Zhou Fight'ın kafası karışmıştı.

Ancak o anda düşünecek zaman yoktu.

Önünde güçlü bir düşman vardı!

"O" böyle gereksiz şeyler düşünemezdi.

"O "nun ifadesi değişmezken, sessizce kendisinin, Zhou Martial'ın, Zhou Win'in ve Saturday'in Cennet Duvarı İlahi Zırhına, Büyük Cennet Mührüne ve yeni elde edilen diğer dört Birinci Sınıf Yüce İlahi Esere dönüşmesine izin verdi.

Aynı zamanda "O", "Kral 'ı etkinleştirdi ve 'O "nun gücünü Yüce Tanrı Âlemine sonsuz derecede yakın bir seviyeye yükseltti!

"O "nun elinde siyah bir kılıç tutan siyah cüppeli bir başka tanrı heykeli belirdi.

Bu, Üçüncü Derece Yüce Tanrı Âlemi Göksel Kılıç Yüce Tanrı Âlemi kuklasıydı!

Bu Üçüncü Derece Yüce Tanrı Âlemi kuklasını "O'nun" elinde tutan Zhou Fight kendini çok daha rahatlamış hissetti.

Bununla birlikte, "O'nun" zihinsel iradesi hâlâ son derece odaklanmıştı ve "O'nun" etrafındaki her şeye karşı tetikteydi.

Şu anda...

Belirli bir noktadan patlak veren korkunç bir irade gücü etkisi, "O "nun ruhunu ve iradesini anında etkiledi.

Zhou Fight ikinci derece bir Yüce İlahi Eser olan Cennet Duvarı İlahi Zırhı giymesine ve belirli miktarda irade gücü saldırısına dayanabilmesine rağmen, "O" yine de sersemleyene kadar darbe aldı.

"Hmmm!?"

Şaşırmış bir homurtu duyuldu.

Ardından, siyah ışık havada yoğunlaştı ve hızla siyah bir hançere dönüştü.

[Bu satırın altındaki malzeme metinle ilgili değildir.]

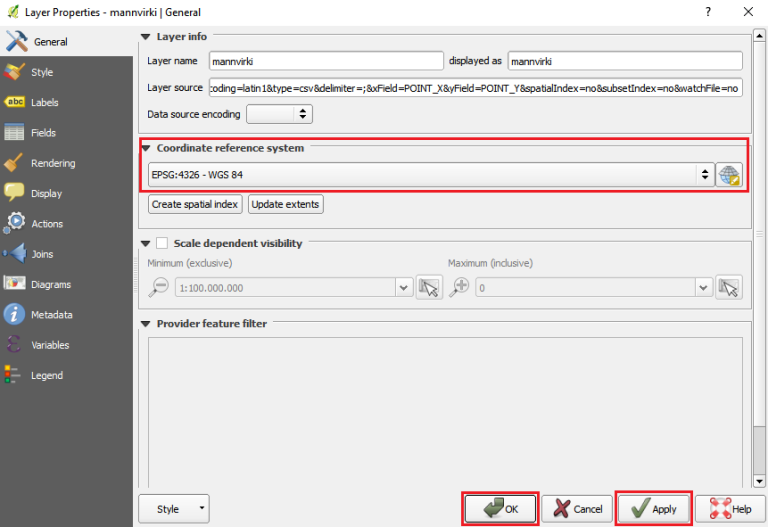
Task: Collapse the Layer info section
Action: [x=146, y=37]
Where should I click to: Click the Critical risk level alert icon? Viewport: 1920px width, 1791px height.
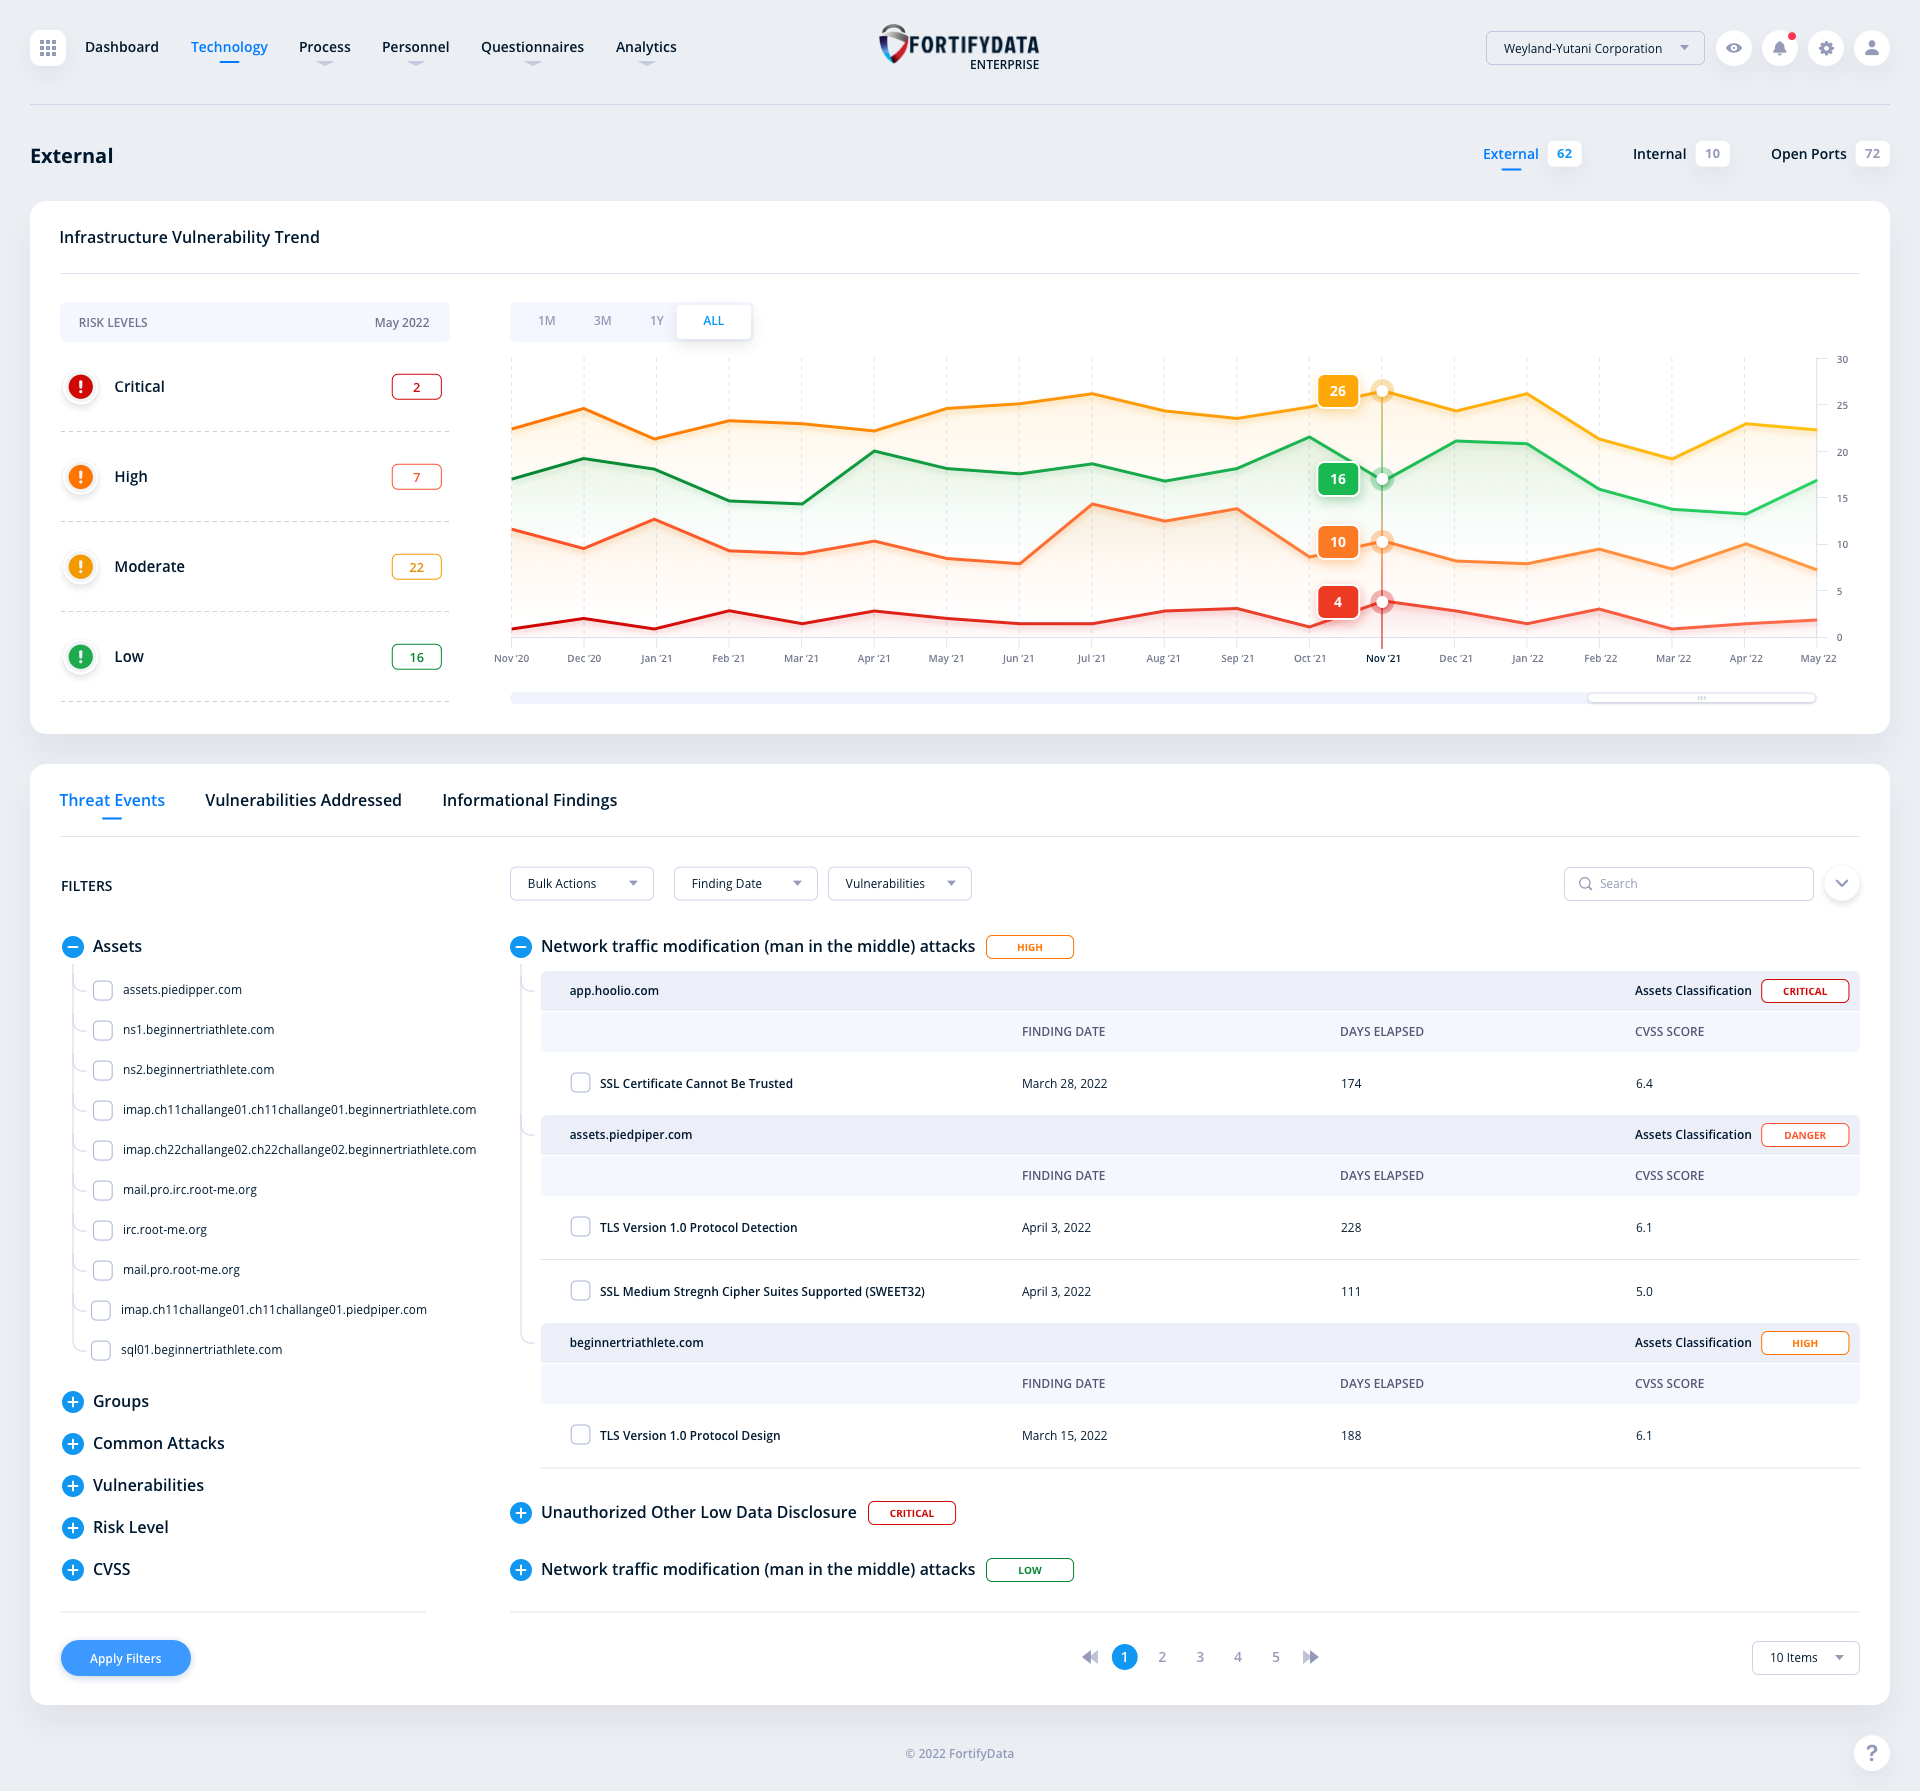(x=80, y=386)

Bu hançer Gölge Yasası ve Anında Ölüm Yasası'nın gücünü yayıyordu. Gücü o kadar dehşet vericiydi ki, en üst düzey bir Yüce Tanrı Âlemi uzmanı bile şok geçirebilirdi.

Böyle bir hançer ortaya çıktığı anda, doğrudan Zhou Fight'ın kaşlarının arasındaki İlahi Kıvılcım'a saplandı.

Novel Türk Discord'una Katıl
Bir hata mı var? Şimdi bildir! Novel Türk'e destek ol!